17. The method of claim 14, wherein said increased level comprises at least a 10-fold increase in the level of said StAR polypeptide or polynucleotide in the biological sample compared to a level expected in a biological sample from a control, cancer-free mammal.

18. The method of claim 14, wherein the method comprises detecting a StAR polypeptide by immunoassay.

19. The method of claim 14, wherein the method comprises detecting the presence or absence of StAR gene amplification.

20. The method of claim 14, wherein the method comprises detecting StAR mRNA.

21. The method of claim 14, wherein said cancer is an epithelial cancer.

22. The method of claim 21, wherein said epithelial cancer is breast cancer.

23. The method of claim 14, wherein said biological sample is selected from the group consisting of tissue biopsy, blood sample, and nipple discharge.

24. The method of claim 14, wherein said mammal is a human.

25. A method of monitoring the efficacy of a cancer treatment, the method comprising detecting the level of a StAR polypeptide or polynucleotide in a biological sample from a mammal undergoing treatment for cancer, wherein a reduced level of said StAR polypeptide or polynucleotide in said biological sample compared to the level in a biological sample from the mammal prior to, or earlier in, the treatment is indicative of efficacious treatment.
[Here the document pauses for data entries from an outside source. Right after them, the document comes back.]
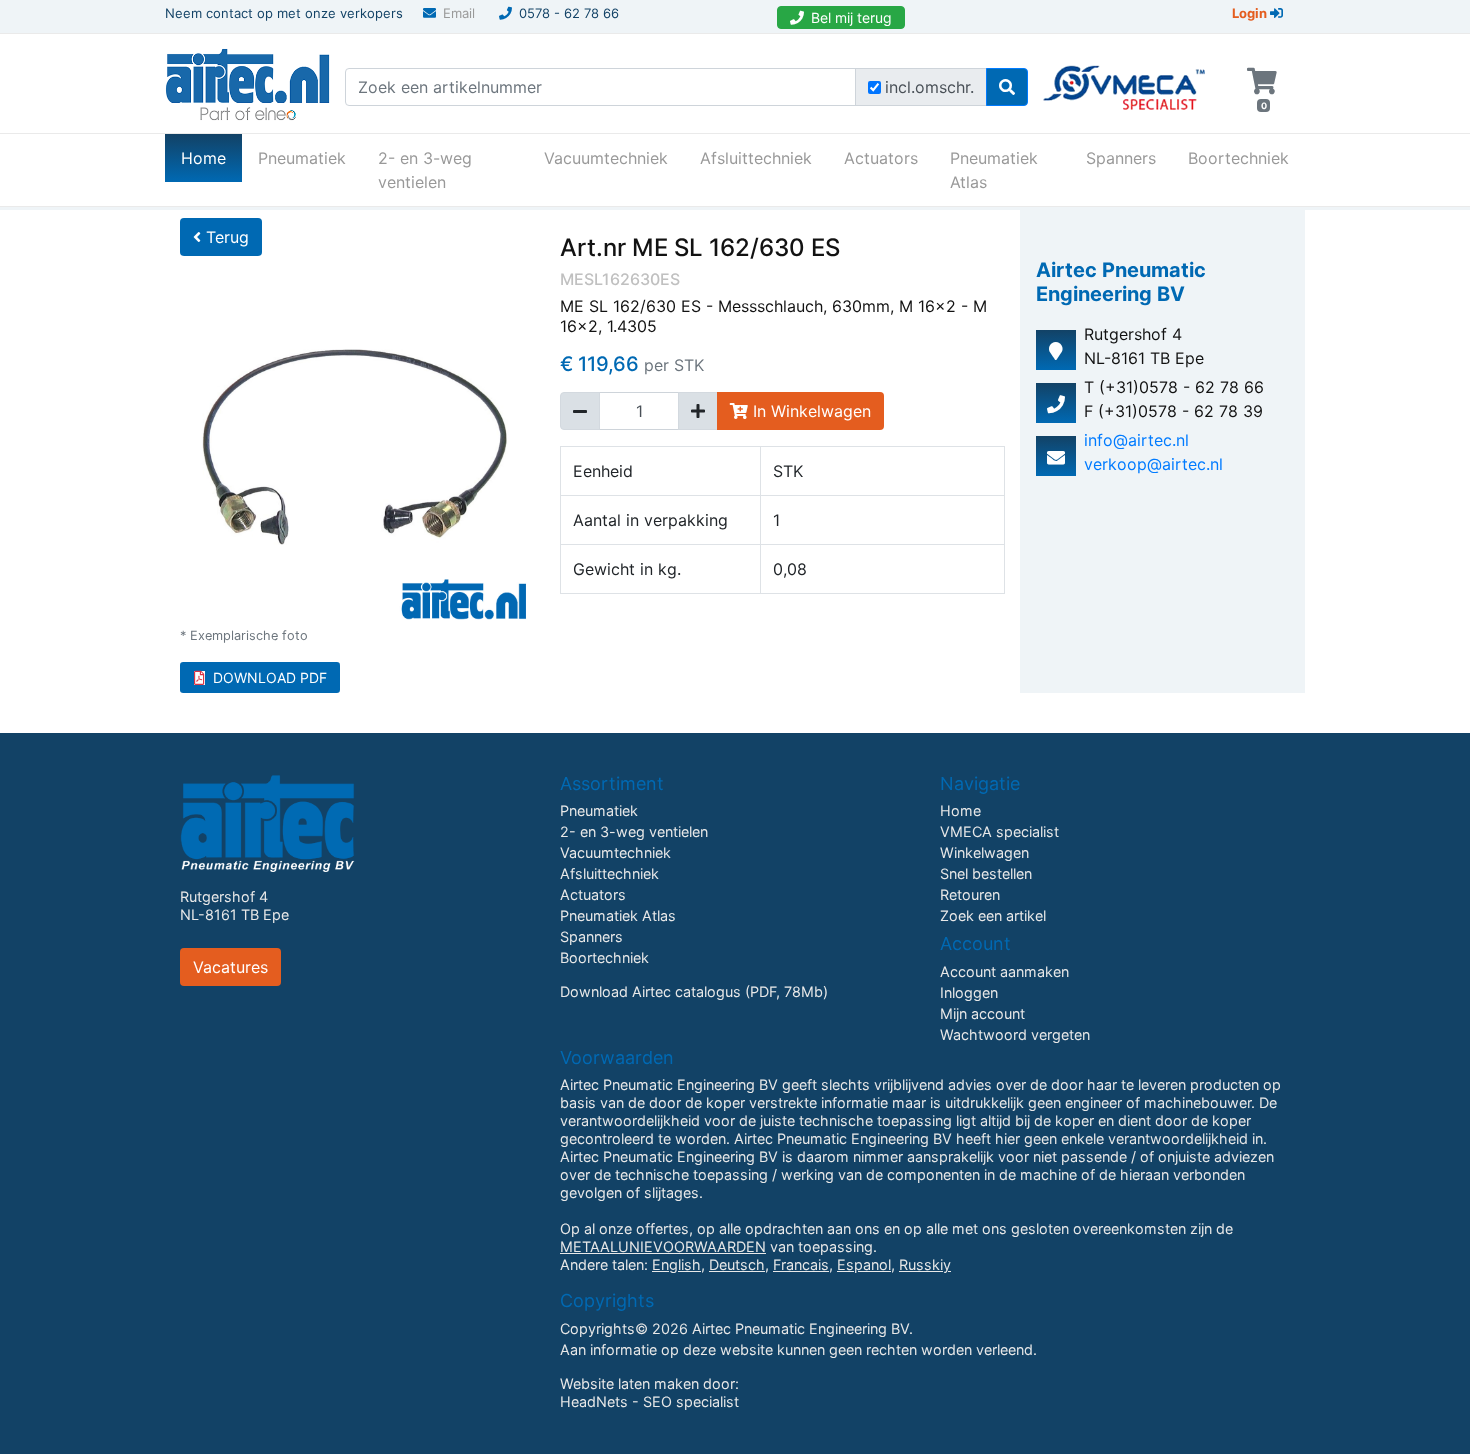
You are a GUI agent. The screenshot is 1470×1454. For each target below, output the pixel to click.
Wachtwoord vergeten (1015, 1034)
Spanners (1121, 158)
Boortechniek (1238, 158)
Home (211, 157)
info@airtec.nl (1136, 440)
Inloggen (969, 992)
26. The method of claim 25, wherein said cancer is an epithelial cancer.

27. The method of claim 26, wherein said epithelial cancer is breast cancer.

28. The method of claim 25, wherein said mammal is a human.

29. A method of decreasing the proliferation of a cell with an elevated level of StAR, said method comprising reducing the level of StAR activity in said cell using an inhibitor of StAR.

30. The method of claim 29, wherein said cell is a cancer cell.

31. The method of claim 30, wherein said cancer cell is an epithelial cancer cell.

32. The method of claim 31 , wherein said epithelial cancer cell is a breast cancer cell.

33. The method of claim 29, wherein said inhibitor produces a decrease in the production of steroid hormones by the cell.